After exiting a superb August, investors must have shifted focus to the likely market upheaval in September. This is especially true given its ill-famed seasonality in the equity market.
September is historically the worst month of the year for stocks. According to moneychimp.com, a consensus carried out from 1950 to 2019 has revealed that September ended up offering positive returns in 32 years and negative returns in 38 years, with an average return of negative 0.57%, which is worse than any month.
Terrifying financial events like the start of the Great Depression in 1929 or the fall of Lehman Brothers in 2008 all crept up in the month of September. Though this September has started on a strong note on hopes of a faster launch of coronavirus vaccines and a prolonged low-rate environment, some new disappointing data started playing foul all over again on Sep 3. The S&P 500 posted its worst single-session drop in nearly three months.
ADP’s closely watched monthly private payrolls report showed that just 428,000 new jobs were added in August, or fewer than half the 1 million that had been expected. U.S. service sector activity expanded at a slower-than-expected pace in August. U.S. trade deficit grew to $63.6 billion in July, indicating the largest gap since 2008.
Steep selloffs set in on Sep 3. We believe that investors too started to book profits after a monster rally in August.
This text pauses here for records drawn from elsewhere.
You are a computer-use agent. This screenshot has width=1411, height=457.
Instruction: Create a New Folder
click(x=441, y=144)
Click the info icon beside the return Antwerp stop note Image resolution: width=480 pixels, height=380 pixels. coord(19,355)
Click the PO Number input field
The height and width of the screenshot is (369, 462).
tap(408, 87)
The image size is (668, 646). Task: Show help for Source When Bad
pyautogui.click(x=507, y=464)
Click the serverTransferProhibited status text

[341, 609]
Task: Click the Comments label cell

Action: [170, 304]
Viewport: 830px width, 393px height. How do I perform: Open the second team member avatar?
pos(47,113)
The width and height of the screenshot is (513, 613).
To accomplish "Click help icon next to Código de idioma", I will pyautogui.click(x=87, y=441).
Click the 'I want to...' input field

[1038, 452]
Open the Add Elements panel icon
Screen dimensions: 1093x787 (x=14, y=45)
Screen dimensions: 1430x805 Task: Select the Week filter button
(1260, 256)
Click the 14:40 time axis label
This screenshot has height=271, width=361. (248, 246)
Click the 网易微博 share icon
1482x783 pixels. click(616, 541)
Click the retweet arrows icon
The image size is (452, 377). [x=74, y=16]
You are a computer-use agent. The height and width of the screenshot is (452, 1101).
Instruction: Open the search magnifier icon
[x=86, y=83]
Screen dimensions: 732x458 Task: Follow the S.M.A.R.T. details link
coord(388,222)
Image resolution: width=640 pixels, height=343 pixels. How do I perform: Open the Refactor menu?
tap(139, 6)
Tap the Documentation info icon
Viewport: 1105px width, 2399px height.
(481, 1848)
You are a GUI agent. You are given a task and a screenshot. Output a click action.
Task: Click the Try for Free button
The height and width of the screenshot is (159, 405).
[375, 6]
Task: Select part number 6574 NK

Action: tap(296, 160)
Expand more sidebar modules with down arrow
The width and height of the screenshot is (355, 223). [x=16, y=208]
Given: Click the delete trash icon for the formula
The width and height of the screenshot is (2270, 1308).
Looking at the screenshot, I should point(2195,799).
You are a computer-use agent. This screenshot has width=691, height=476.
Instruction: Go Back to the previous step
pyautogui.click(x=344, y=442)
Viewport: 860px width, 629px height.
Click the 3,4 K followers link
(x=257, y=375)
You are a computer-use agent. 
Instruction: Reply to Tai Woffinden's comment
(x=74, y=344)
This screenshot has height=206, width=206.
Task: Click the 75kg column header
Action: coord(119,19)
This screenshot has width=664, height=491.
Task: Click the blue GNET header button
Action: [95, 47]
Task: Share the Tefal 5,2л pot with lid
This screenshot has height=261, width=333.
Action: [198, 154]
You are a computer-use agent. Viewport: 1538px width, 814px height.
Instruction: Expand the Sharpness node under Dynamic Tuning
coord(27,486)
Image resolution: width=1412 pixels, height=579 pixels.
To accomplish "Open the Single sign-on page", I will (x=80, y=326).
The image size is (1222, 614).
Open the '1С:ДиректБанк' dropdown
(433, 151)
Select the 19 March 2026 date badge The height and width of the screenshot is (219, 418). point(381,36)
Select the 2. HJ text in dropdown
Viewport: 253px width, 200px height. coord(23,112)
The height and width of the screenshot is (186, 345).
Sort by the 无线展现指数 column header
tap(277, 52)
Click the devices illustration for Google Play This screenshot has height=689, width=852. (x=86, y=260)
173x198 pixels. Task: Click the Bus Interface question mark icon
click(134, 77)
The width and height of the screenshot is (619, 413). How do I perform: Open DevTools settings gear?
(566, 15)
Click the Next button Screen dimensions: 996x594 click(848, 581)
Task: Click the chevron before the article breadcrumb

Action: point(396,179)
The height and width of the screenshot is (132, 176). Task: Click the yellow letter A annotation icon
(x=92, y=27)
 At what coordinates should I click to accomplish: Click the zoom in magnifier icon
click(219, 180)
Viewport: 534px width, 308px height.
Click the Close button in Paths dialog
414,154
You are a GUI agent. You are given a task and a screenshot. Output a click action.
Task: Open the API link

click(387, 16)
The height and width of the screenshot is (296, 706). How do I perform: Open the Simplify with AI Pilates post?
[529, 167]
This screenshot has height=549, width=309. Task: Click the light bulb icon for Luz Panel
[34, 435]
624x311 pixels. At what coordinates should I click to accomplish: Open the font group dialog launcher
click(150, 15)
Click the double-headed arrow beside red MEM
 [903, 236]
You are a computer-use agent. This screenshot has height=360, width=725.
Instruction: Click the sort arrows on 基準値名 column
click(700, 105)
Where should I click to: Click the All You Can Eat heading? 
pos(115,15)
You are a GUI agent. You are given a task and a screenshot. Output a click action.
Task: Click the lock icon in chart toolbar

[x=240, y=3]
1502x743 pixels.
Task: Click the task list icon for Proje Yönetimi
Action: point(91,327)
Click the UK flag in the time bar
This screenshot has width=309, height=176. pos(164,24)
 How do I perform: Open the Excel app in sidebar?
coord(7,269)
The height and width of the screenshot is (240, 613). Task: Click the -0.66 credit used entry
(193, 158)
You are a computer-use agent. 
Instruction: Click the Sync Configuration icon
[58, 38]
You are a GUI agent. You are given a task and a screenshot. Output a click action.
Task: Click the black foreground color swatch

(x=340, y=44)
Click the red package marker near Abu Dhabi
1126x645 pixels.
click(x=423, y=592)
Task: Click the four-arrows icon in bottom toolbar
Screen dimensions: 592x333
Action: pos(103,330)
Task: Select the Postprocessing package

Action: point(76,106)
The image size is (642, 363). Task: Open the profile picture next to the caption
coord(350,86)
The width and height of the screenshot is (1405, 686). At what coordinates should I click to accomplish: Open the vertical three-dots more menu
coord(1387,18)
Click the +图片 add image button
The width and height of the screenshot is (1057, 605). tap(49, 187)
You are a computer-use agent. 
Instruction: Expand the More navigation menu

High-profile tech names were sold off heavily. Amazon (down 4.6% on Sep 3), Apple (Down 8%), Microsoft (down 6.2%), Tesla (down 9%), Zoom (down about 10%) — strongest performers in past months — were badly hurt.
The S&P 500, the Dow Jones, the Nasdaq and the Russell 2000 were off 3.5%, 2.8%, 5% and 3%, respectively, on Sep 3. The selling trend indicates that winners are emerging as the key losers now. All these make it more important to pin point ETFs that have the power to navigate such threats, yet can make the most of the upbeat possibilities.
Consumer Staples Select Sector SPDR Fund (XLP - Free Report)
The sector is non-cyclical in nature and likely to stay strong even amid the worst selloffs as these deal with necessary items that consumers need on a daily basis. The fund XLP lost 1.7% on Sep 3 and shed about 0.7% after hours. The fund yields about 2.42% annually.
Vanguard Consumer Discretionary Index Fund ETF Shares (VCR - Free Report)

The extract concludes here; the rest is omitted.